Öte yandan, satışa konu edilen bir malın devrinin belirli bir semen karşılığında olacağı kuşkusuzdur. Ancak semenin, bir başka ifade ile malın bedelinin mutlaka para olması şart olmayıp belirli bir hizmet veya bir emek de olabileceği kabul edilmelidir. Esasen muris muvazaası hukuksal nedenine dayalı olarak açılan davaların hukuki dayanağını teşkil eden 01.04.1974 tarihli ve 1/2 sayılı İçtihadı Birleştirme Kararının, mirasbırakanın gerçek iradesinin mirasçıdan mal kaçırma olması halinde uygulanabilirliğinde kuşku yoktur.

3.2.2. 6100 sayılı HMK'nın 361. maddesinde “(1) Bölge adliye mahkemesi hukuk dairelerinden verilen temyizi kabil nihai kararlar ile hakem kararlarının iptali talebi üzerine verilen kararlara karşı tebliğ tarihinden itibaren iki hafta içinde temyiz yoluna başvurulabilir. (2) Davada haklı çıkmış olan taraf da hukuki yararı bulunmak şartıyla temyiz yoluna başvurabilir.” düzenlemesine yer verilmiştir. Bu durumda, kural olarak istinaf yoluna başvurmayan tarafın temyiz yoluna başvuramayacağı, ancak hukuki yararının bulunması halinde kararı temyiz edebileceği açıktır. Bir başka deyişle, diğer tarafın istinaf başvurusu üzerine, bölge adliye mahkemesi tarafından aleyhine hüküm kurulması halinde temyiz yoluna gidebilecektir.

3.3. Değerlendirme

3.3.1. Dosya içeriğinden ve toplanan delillerden, 1927 doğumlu mirasbırakan ...’in 14/04/2014 tarihinde öldüğü, geriye mirasçıları olarak çocukları davacı ..., davalılar ... ve ... ile dava dışı ..., ..., ... ve ...’nin kaldığı; mirasbırakan ...’in 189 ada 52 (eski 1037) parsel sayılı taşınmazını 10/04/1990 tarihinde davalılar ... ve ...’e yarı yarıya; 171 ada 10 (eski 1157) ve 11 (eski 1156) parsel sayılı taşınmazlarını 01/05/2008 tarihinde davalı ...’e satış suretiyle temlik ettiği, ...’in anılan iki parça taşınmazı 12/02/2009 tarihinde davalı ...’e devrettiği, mirasbırakanın geride dava tarihindeki değeri 42.218,00 TL olan tek parça taşınmazının kaldığı anlaşılmaktadır.

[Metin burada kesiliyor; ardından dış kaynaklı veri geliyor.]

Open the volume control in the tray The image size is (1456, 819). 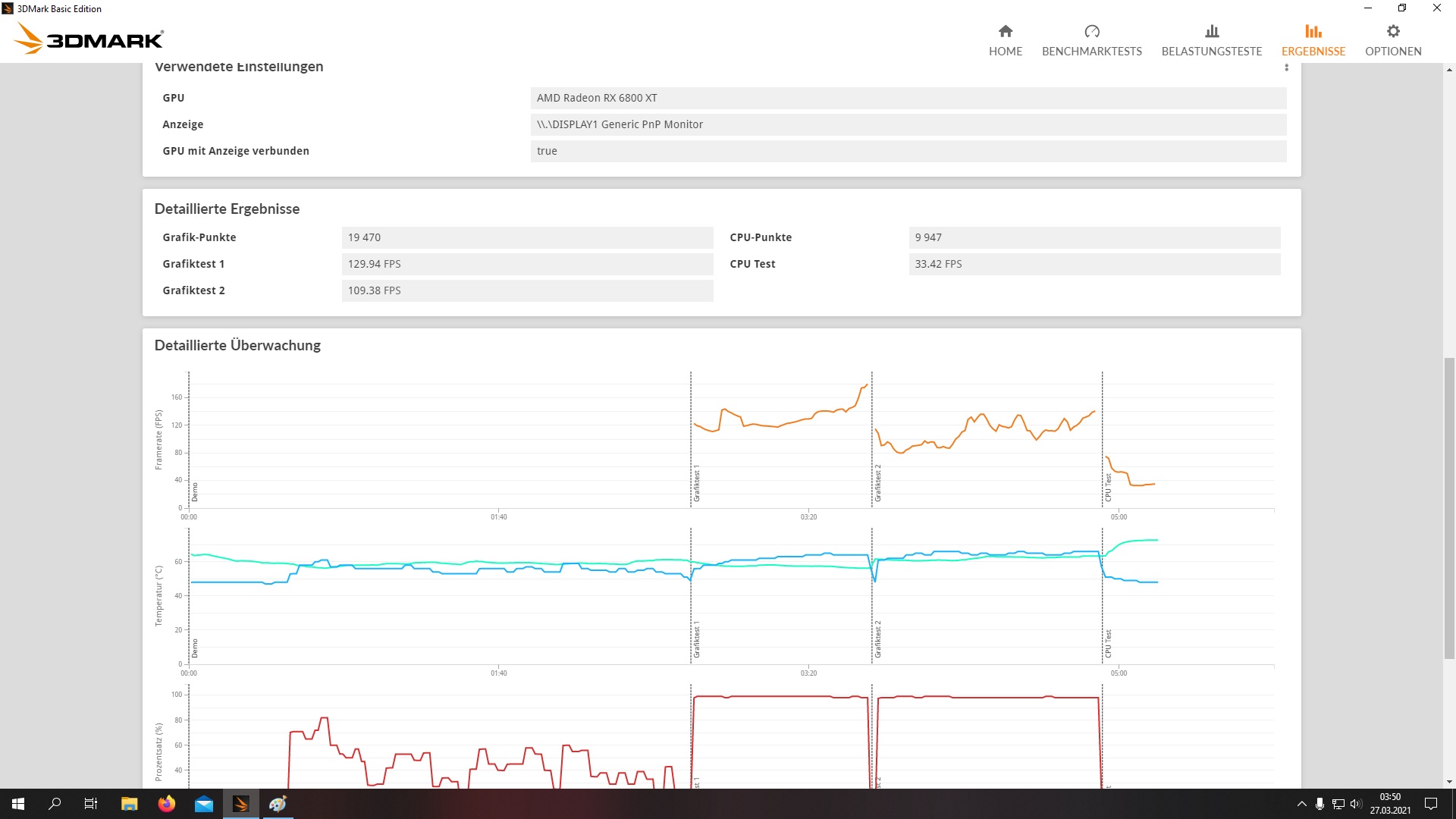click(x=1356, y=804)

3.3.2. Dosya içeriğine, toplanan delillere, hükmün dayandığı yasal ve hukuksal gerekçeye, özellikle taşınmazın mirasbırakan tarafından oğulları olan davalılara mal kaçırma iradesi ile değil de bakım karşılığı minnet duygusuyla temlik edildiği gerekçesiyle 189 ada 52 parsel sayılı taşınmaz yönünden davanın reddine karar verilmiş olmasında bir isabetsizlik yoktur. Davacının 189 ada 52 parsel sayılı taşınmaza yönelik temyiz itirazları yerinde değildir.

3.3.3. Davacının 171 ada 10 ve 11 parsel sayılı taşınmazlara yönelik temyiz itirazlarına gelince;

Somut olayda, dinlenen tanık beyanlarından davalı ... ile davalı ...’un yakın arkadaş oldukları, taşınmazların davalı ... tarafından hiç bir zaman kullanılmadığı, 12/02/2009 tarihli akitte satış bedelinin 27.000,00 TL olarak yer aldığı ve bu bedelin alıcı ... tarafından satıcı ...’e banka aracılığıyla gönderildiği ne var ki taşınmazın satış tarihindeki değerinin 524.737,00 TL olduğunun keşfen saptandığı anlaşılmakla, çekişme konusu 171 ada 10 ve 11 parsel sayılı taşınmazların mirasbırakan tarafından ara malik kullanılarak davalı ...'e temlikinin muvazaalı olduğu sonucuna varılmaktadır.

Hal böyle olunca, 171 ada 10 ve 11 parsel sayılı taşınmazlar yönünden davanın kabulüne karar verilmesi gerekirken davalıların paylaştırma savunmaları bulunmamasına rağmen mahkemece paylaştırma savunması esas alınmak suretiyle yazılı şekilde hüküm kurulması doğru değildir. Davacının 171 ada 10 ve 11 parsel sayılı taşınmazlara yönelik temyiz itirazları yerindedir.

3.3.4. Davalıların temyiz itirazlarına gelince;

İlk Derece Mahkemesi kararı taraflara usulüne uygun tebliğ edildiği halde karara karşı yalnız davacı tarafından istinaf kanun yoluna başvurulduğu, davalılar tarafından kararın istinaf edilmediği, davacının istinaf başvurusunun ise Bölge Adliye Mahkemesince esastan reddedildiği anlaşılmaktadır.

O halde, ilk derece mahkemesi kararını istinaf etmeyen tarafın, aleyhine yeni bir durum oluşmadıkça temyiz yoluna başvuramayacağı açıktır. Açıklanan nedenle davalıların temyiz dilekçesinin reddi gerekir.

VI. SONUÇ

1. Yukarıda (V.3.3.2) numaralı paragrafta açıklanan nedenlerle; davacının sair temyiz itirazlarının reddine,

2. (V.3.3.3) numaralı paragrafta açıklanan nedenlerle davacının değinilen yön itibariyle yerinde görülen temyiz itirazının kabulü ile 6100 sayılı Hukuk Muhakemeleri Kanunu’nun 373/1 maddesi uyarınca İzmir Bölge Adliye Mahkemesi 1. Hukuk Dairesi kararının ORTADAN KALDIRILMASINA, İlk Derece Mahkemesi kararının 6100 HMK'nın 371/1-a maddesi uyarınca BOZULMASINA, dosyanın kararı veren Menderes 1. Asliye Hukuk Mahkemesine, kararın bir örneğinin İzmir Bölge Adliye Mahkemesi 1. Hukuk Dairesine gönderilmesine, peşin alınan harcın temyiz edene geri verilmesine, 20/11/2021 tarihinde yürürlüğe giren Avukatlık Asgari Ücret Tarifesi gereğince gelen temyiz eden davacı vekili için 3.815,00-TL duruşma vekâlet ücretinin temyiz edilenden alınmasına,

3. (V.3.3.4) numaralı paragrafta açıklanan nedenlerle davalılar vekilinin temyiz dilekçesinin REDDİNE, peşin alınan harcın yatırana iadesine, 19/04/2022 tarihinde kesin olmak üzere oy birliğiyle karar verildi.